The task - Starting at the line that contains "biblioteca@vemprafam.com.br (262, 610)", print every remaining line of the entries, unchanged, and output nothing more.

+ + + + + + +

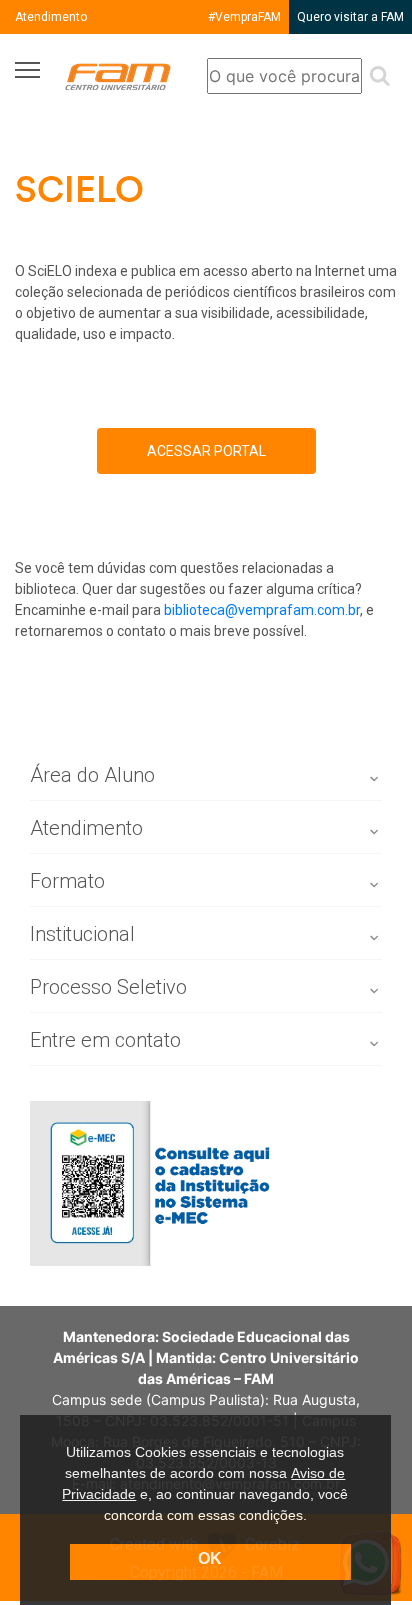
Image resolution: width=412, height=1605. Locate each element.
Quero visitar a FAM (350, 17)
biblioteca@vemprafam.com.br (262, 610)
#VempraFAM (244, 17)
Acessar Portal (206, 451)
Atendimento (51, 17)
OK (210, 1558)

+ + + + + + +

Solution to this problem -
biblioteca@vemprafam.com.br (262, 610)
#VempraFAM (244, 17)
Acessar Portal (206, 451)
Atendimento (51, 17)
OK (210, 1558)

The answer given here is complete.